Intel® oneAPI Math Kernel Library
Ask questions and share information with other developers who use Intel® Math Kernel Library.

## MKL speed performance vs. IPP

Beginner
937 Views
I have noticed that a number of the vector routines in IPP are significantly faster than their counterparts in MKL. For example on a core i7 processor I have noted that the ippsMul_32fc() function from IPP is about 45% faster than the vcMul() routine from MKL.

Is there a reasonable explanation for this?

BTW: I am comparing MKL 10.2.2 and IPP 6.1.2

-Simon
8 Replies
Honored Contributor III
937 Views
A more definite example might be required. For example, you probably are calling IPP by C interface and getting faster results (at least for short vectors) than you could get by a Fortran-compatible call to MKL, certainly faster than a cblas wrapper.
Moderator
937 Views
Simon.
the main question in such cases are - the input size?
Beginner
937 Views
Hello,

I have a very similar question regarding the performance of the eigenvalue and eigenvector calculation (IPPM vs. MKL). Which library is recommended for an input size of the matrix between 20 and 40?
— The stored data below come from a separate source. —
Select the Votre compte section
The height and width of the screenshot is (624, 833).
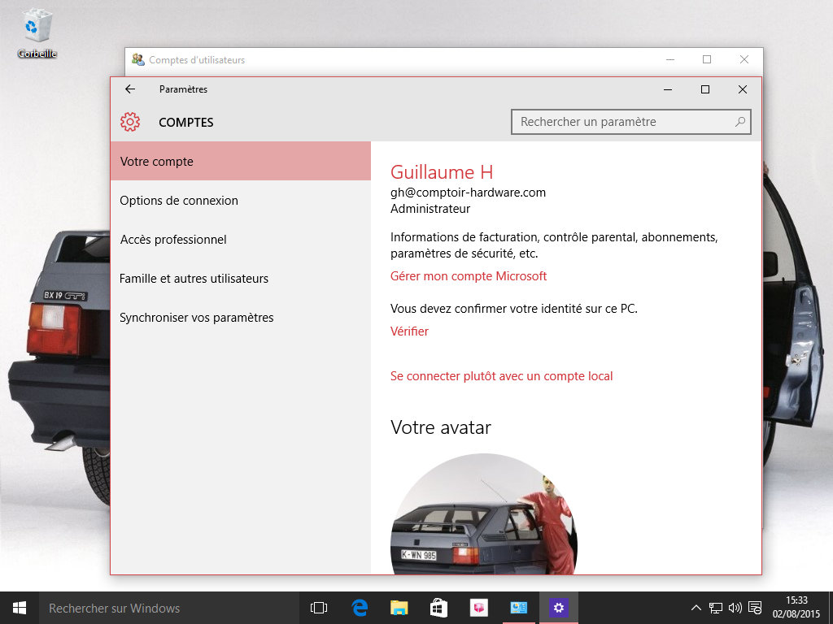pos(240,161)
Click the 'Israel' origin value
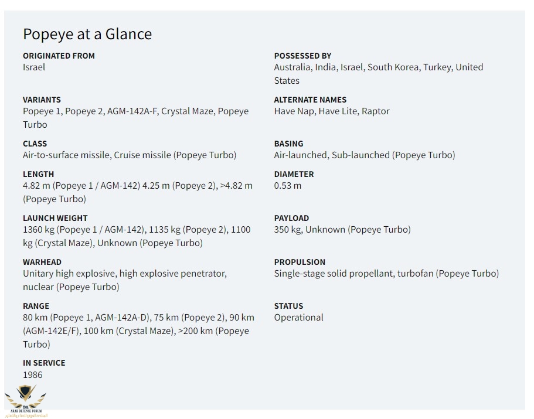Viewport: 534px width, 419px height. (34, 67)
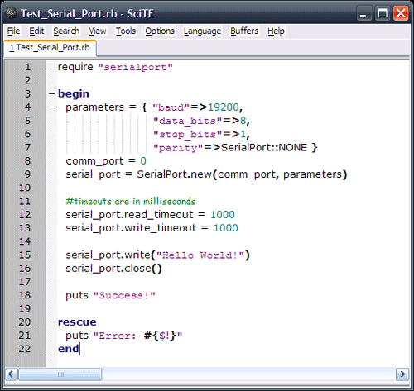
Task: Open the Buffers menu
Action: click(x=244, y=31)
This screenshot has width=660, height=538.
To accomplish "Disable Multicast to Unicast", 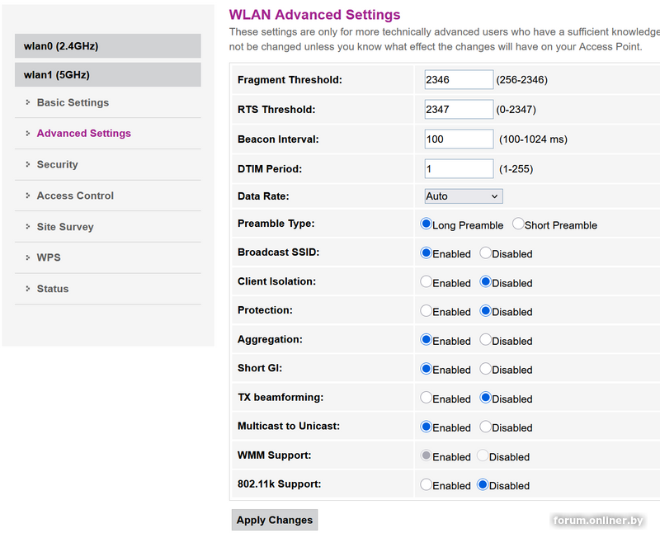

Thank you and best regards,
Tom
Moderator
937 Views
Tom,
for similar sizes I would recommend to use IPP (non-threaded version) first of all.
Beginner
937 Views

Tom
Beginner
937 Views
The input size in my example is 32768 complex elements. Here is an example of how my code looks.
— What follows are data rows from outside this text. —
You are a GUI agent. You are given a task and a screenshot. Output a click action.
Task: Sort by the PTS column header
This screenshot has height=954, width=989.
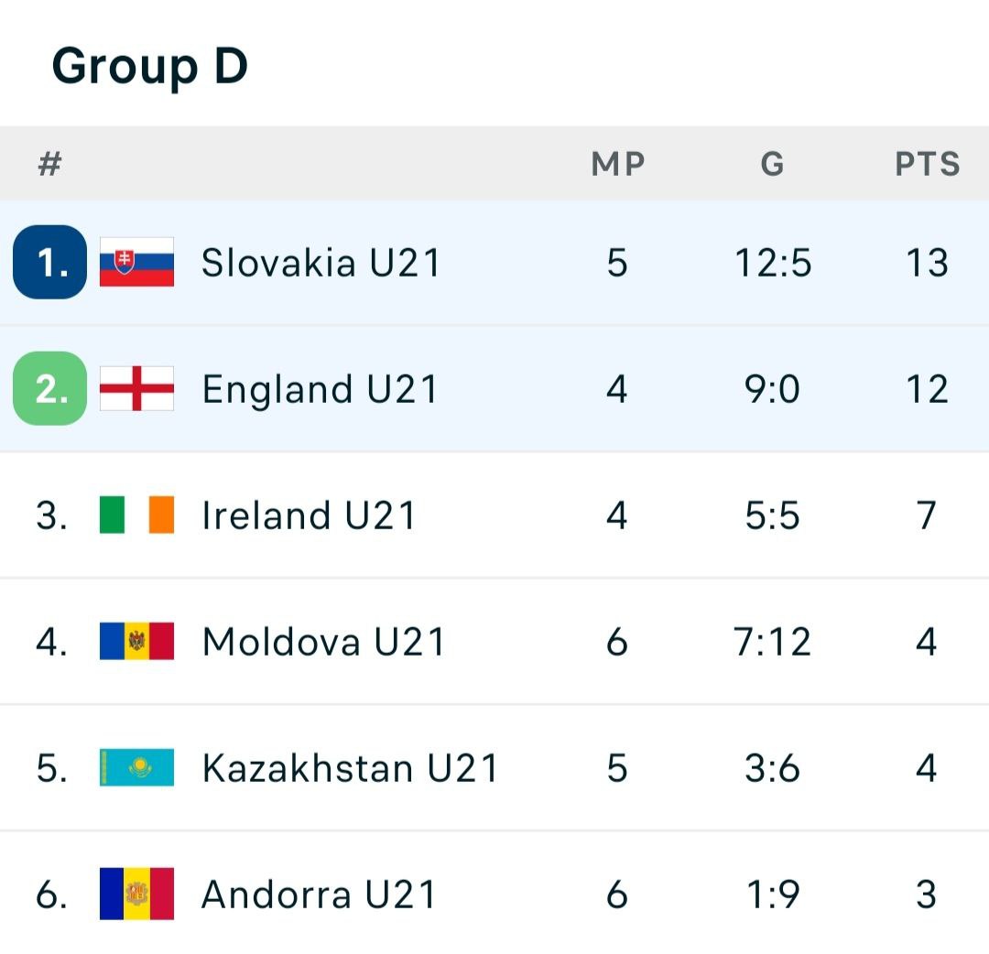928,164
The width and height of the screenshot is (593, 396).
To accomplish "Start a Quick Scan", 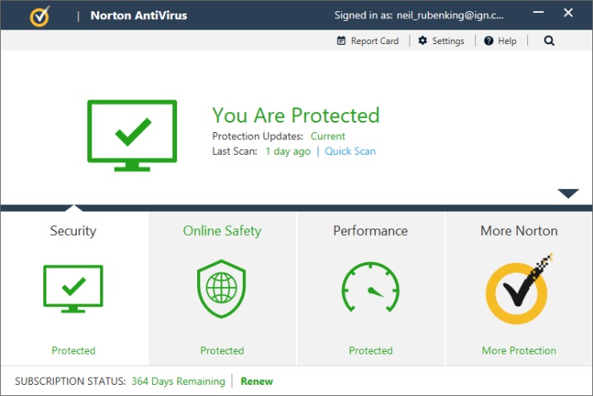I will [350, 152].
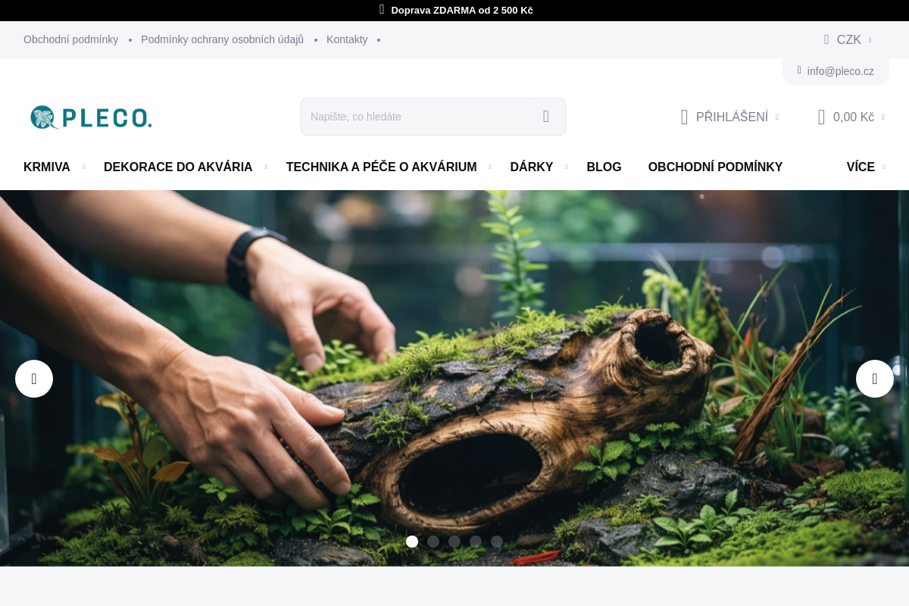The width and height of the screenshot is (909, 606).
Task: Expand the KRMIVA submenu chevron
Action: (83, 167)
=======================================================================

complex x1[32768];
complex x2[32768];
complex y1[32768];
complex y2[32768];

// Fill the x1 and x2 arrays with random data, Uniformly distributed on [-10000,10000].
// This is similar to the MKL benchmark test vectors.
// Also note that I have a version of rand() that returns a unfirom RV on [0,1].
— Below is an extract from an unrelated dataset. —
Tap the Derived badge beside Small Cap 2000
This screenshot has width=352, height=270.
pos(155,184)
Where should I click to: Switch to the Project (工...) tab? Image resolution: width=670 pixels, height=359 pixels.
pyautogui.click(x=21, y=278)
for(int ii=0; ii<32768; ii++)
{
r1I = -10000 + 20000 * rand();
r1Q = -10000 + 20000 * rand();
r2I = -10000 + 20000 * rand();
r2Q = -10000 + 20000 * rand();
x1[ii] = complex(r1I,r1Q);
x2[ii] = complex(r2I,r2Q);
}

// Now make the call to IPP
// The first call "warms" up the cache. Time the second call
ippsMul_32fc((Ipp32fc *)(&x1[0]), (Ipp32fc *)(&x2[0]), (Ipp32fc *)(&y[0]), 32768);

ippsMul_32fc((Ipp32fc *)(&x1[0]), (Ipp32fc *)(&x2[0]), (Ipp32fc *)(&y[0]), 32768);

//
// Now repeat the above for the MKL vector multiply routine
//
vcMul(32768,x1,x2,y);

vcMul(32768,x1,x2,y);

=======================================================================

The above code in put in a main() routine. The compilation takes the form:

icpc test.cpp -O3 -L/opt/intel/ipp/6.1.2.051/ia32/sharedlib -lipps -lippcore ...

-Simon
Employee
937 Views
Simon,

MKL function vcMul() gives more accurate result by default than ippsMul_32fc().

In order to enable less accurate but faster function in MKL you can call vmlSetMode(VML_EP) before the call to vcMul().

In order to use more accurate functions in IPP you can check Fixed-Accuracy Arithmetic Functions domain. ippsMul_32fc_A24() will be as accurate as vcMul() in VML_HA (default) mode.

- Ilya

Beginner
937 Views
Ilya,

Excellent! Thanks for the explanation. I over looked that difference.

-Simon